UC Berkeley

Background/objectives

In utero exposure to endocrine-disrupting compounds such as 2,3,7,8-tetrachlorodibenzo-p-dioxin (TCDD) may alter risk of obesity and related metabolic disease later in life. We examined the relationship of prenatal exposure to TCDD with obesity and metabolic syndrome (MetS) in children born to a unique cohort of TCDD-exposed women resulting from a 1976 explosion in Seveso, Italy.

Subjects/methods

In 2014, nearly 40 years after the explosion, we enrolled 611 post-explosion offspring, 2 to 39 years of age, in the Seveso Second Generation Study. In utero TCDD exposure was defined primarily as TCDD concentration measured in maternal serum collected soon after the explosion and alternately as TCDD estimated at pregnancy. We measured height, weight, waist circumference, body fat, blood pressure, and fasting blood levels of lipids and glucose, which were combined to assess body mass index (BMI) and MetS.

Results

Children (314 female, 297 male) averaged 23.6 (±6.0) years of age.
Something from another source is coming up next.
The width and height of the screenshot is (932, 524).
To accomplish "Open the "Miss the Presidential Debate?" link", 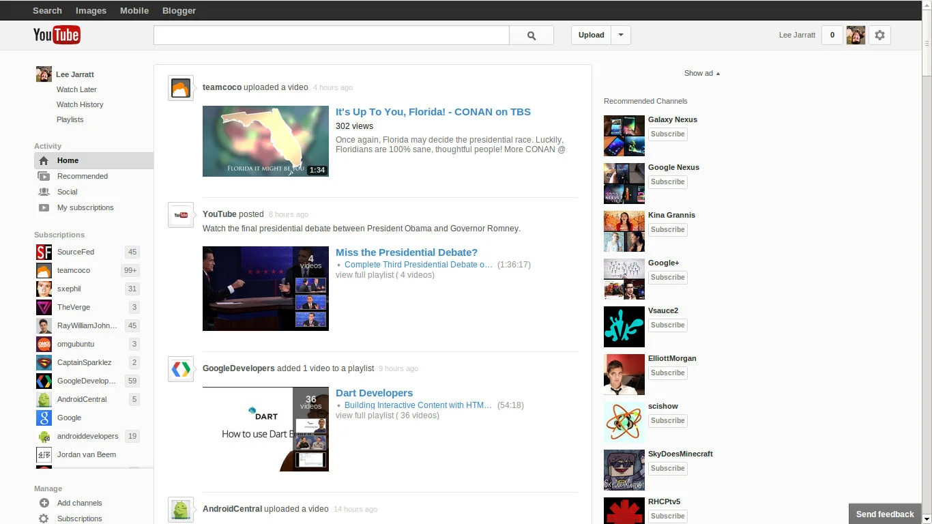I will click(406, 252).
Among the 431 children ≥18 years, a 10-fold increase in initial maternal TCDD concentration was inversely associated with BMI in daughters (adj-β = -0.99 kg/m²; 95% CI -1.86, -0.12), but not sons (adj-β = 0.41 kg/m²; 95% CI -0.35, 1.18) (p-int = 0.02). A similar relationship was found in the younger children (2-17 years); a 10-fold increase in initial maternal TCDD was inversely associated with BMI z-score (adj-β = -0.59 kg/m²; 95% CI -1.12, -0.06) among daughters, but not sons (adj-β = 0.04 kg/m²; 95% CI -0.34, 0.41) (p-int = 0.03). In contrast, in sons only, initial maternal TCDD was associated with increased risk for MetS (adj-RR = 2.09, 95% CI 1.09, 4.02). Results for TCDD estimated at pregnancy were comparable.

Conclusions

These results suggest prenatal TCDD exposure alters cardiometabolic endpoints in a sex-specific manner. In daughters, in utero TCDD is inversely associated with adiposity measures. In sons, in utero TCDD is associated with increased risk for MetS.